The irk I’m referring to is likely, just, me. My foe, is patience & fortitude, and the elongated hallway that it encompasses my journey with…

I really don’t have anyone, yet I believe that I will way too hard to have someone. So all these preconceived dreams, prophecies, and intuitive nudges, as I sit alone, most of the time, are my true reality. I am alone…It’s really the only time I’m able to truly try to be comfortable. After the mediation, media checks, and self mantras, there’s, empty…

I was actually able to afford the expensive diet I eat, and business seems to be evolving successfully. The meeting today that did n’t happen, still gave me money, and it proved how strong I had gotten. The gym was the usual. Nobodies around a somebody who really just tries to get my workout done as enjoyable and efficient as possible. Tomorrow I will have to do Yoga. It’s just that time. The look & feel of not being able to get too comfortable, was indeed a more solemn episode of my 24 hours…

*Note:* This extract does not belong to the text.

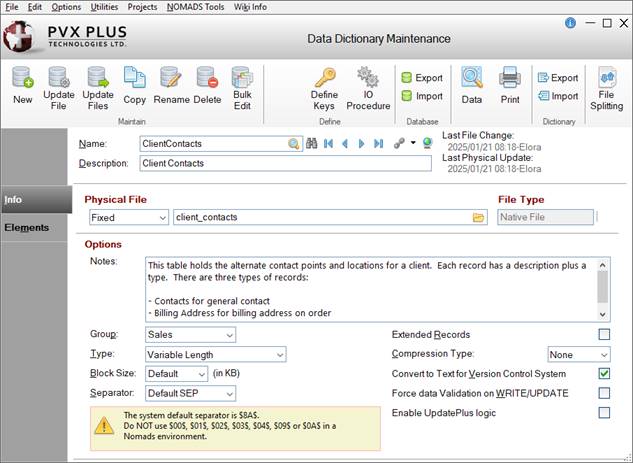
Task: Open the IO Procedure gear icon
Action: [367, 80]
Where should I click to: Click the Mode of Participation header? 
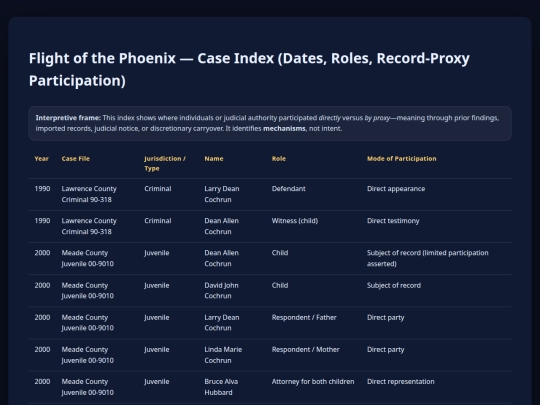402,159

The film chic I met got into my thoughts today, but I kinda asked for it. I should’ve never gone on Instagram. It’s funny, she did n’t publicize her marriage as we first courted. She’s kinda hot, but not someone I would actually tell others I’m seeing. I dunno, maybe if we were working a project together, we would talk more. I may just delete her, but truth be told, I’ve kinda grown past that. Plus, a lot of times, it’s me telling myself things, that are negative, that give me so much pain. That’s the dark I constantly deal with. 

Perhaps the true demon I’m duelin’ with is, me…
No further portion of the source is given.